▶ **Goal of the exercise**: Using the records below, please work out how many lines contain "Home"; answer with the number alone.
*** Begin section ***
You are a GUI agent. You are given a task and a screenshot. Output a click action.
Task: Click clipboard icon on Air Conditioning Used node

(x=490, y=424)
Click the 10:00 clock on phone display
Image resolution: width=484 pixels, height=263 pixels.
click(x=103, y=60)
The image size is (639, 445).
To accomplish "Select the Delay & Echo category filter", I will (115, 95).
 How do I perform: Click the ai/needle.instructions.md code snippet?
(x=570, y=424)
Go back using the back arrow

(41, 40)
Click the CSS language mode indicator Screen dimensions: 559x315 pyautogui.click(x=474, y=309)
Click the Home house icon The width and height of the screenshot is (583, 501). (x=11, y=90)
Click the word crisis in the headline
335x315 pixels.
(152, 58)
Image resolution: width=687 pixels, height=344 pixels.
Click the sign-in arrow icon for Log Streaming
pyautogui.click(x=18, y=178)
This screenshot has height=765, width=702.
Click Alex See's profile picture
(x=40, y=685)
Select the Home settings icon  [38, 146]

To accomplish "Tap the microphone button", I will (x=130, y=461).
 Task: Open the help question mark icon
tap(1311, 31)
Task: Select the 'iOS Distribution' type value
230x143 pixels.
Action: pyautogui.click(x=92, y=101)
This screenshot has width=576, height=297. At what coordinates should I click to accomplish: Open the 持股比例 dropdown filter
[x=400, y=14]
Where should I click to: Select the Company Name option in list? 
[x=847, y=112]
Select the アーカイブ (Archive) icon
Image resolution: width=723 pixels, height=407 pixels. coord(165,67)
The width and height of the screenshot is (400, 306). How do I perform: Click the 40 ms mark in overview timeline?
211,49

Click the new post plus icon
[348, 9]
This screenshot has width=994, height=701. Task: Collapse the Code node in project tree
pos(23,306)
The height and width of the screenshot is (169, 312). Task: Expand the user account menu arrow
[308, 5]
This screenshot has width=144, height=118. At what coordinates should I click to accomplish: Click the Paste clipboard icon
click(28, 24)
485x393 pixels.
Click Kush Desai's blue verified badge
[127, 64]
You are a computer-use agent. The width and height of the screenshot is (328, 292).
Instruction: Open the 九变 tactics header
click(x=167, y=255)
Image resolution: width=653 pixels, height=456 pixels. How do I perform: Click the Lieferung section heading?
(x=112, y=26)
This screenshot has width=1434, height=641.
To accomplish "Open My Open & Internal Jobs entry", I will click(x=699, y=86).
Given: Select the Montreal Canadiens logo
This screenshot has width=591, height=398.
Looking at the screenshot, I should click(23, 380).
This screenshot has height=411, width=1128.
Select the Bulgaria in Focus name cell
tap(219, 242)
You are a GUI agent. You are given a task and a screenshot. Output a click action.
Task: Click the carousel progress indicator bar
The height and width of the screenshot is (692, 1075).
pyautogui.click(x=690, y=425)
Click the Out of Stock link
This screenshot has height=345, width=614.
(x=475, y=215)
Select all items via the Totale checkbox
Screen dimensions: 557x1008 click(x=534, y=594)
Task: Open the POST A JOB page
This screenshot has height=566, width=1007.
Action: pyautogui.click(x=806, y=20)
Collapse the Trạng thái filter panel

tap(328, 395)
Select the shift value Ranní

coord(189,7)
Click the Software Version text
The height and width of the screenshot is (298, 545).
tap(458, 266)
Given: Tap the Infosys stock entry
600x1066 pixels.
*** End section ***
▶ **Answer section**: 2